§ Work to complete
Stop at the line containing "Screen dimensions: 800x600": every line of the listing from the first up to that one must be set down exactly.

§ Material shown
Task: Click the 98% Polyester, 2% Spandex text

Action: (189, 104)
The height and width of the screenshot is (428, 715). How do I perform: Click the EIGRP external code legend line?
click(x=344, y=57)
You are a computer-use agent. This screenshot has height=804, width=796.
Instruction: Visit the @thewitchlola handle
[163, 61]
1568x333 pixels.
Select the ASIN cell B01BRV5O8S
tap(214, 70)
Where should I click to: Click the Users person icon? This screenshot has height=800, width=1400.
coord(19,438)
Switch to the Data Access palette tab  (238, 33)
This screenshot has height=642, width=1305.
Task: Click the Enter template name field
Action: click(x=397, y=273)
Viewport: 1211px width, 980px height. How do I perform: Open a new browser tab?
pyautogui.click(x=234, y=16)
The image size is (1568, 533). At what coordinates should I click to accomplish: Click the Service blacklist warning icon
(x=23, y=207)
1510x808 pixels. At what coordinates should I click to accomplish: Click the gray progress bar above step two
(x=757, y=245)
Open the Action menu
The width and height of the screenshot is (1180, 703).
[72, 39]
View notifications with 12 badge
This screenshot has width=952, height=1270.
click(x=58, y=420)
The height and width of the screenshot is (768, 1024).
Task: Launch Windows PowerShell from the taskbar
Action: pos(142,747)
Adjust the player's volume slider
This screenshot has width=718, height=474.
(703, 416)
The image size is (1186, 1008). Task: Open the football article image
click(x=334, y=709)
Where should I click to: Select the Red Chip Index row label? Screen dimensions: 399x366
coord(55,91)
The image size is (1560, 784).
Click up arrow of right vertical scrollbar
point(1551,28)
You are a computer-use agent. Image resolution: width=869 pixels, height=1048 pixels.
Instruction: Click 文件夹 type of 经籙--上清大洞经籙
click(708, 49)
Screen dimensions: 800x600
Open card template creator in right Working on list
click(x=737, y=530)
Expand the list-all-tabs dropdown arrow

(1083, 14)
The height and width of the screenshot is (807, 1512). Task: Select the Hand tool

§ Task output
Task: Click the 98% Polyester, 2% Spandex text

Action: (189, 104)
The height and width of the screenshot is (428, 715). How do I perform: Click the EIGRP external code legend line?
click(x=344, y=57)
You are a computer-use agent. This screenshot has height=804, width=796.
Instruction: Visit the @thewitchlola handle
[163, 61]
1568x333 pixels.
Select the ASIN cell B01BRV5O8S
tap(214, 70)
Where should I click to: Click the Users person icon? This screenshot has height=800, width=1400.
coord(19,438)
Switch to the Data Access palette tab  (238, 33)
This screenshot has height=642, width=1305.
Task: Click the Enter template name field
Action: click(x=397, y=273)
Viewport: 1211px width, 980px height. How do I perform: Open a new browser tab?
pyautogui.click(x=234, y=16)
The image size is (1568, 533). At what coordinates should I click to accomplish: Click the Service blacklist warning icon
(x=23, y=207)
1510x808 pixels. At what coordinates should I click to accomplish: Click the gray progress bar above step two
(x=757, y=245)
Open the Action menu
The width and height of the screenshot is (1180, 703).
[72, 39]
View notifications with 12 badge
This screenshot has width=952, height=1270.
click(x=58, y=420)
The height and width of the screenshot is (768, 1024).
Task: Launch Windows PowerShell from the taskbar
Action: pos(142,747)
Adjust the player's volume slider
This screenshot has width=718, height=474.
(703, 416)
The image size is (1186, 1008). Task: Open the football article image
click(x=334, y=709)
Where should I click to: Select the Red Chip Index row label? Screen dimensions: 399x366
coord(55,91)
The image size is (1560, 784).
Click up arrow of right vertical scrollbar
point(1551,28)
You are a computer-use agent. Image resolution: width=869 pixels, height=1048 pixels.
Instruction: Click 文件夹 type of 经籙--上清大洞经籙
click(708, 49)
Screen dimensions: 800x600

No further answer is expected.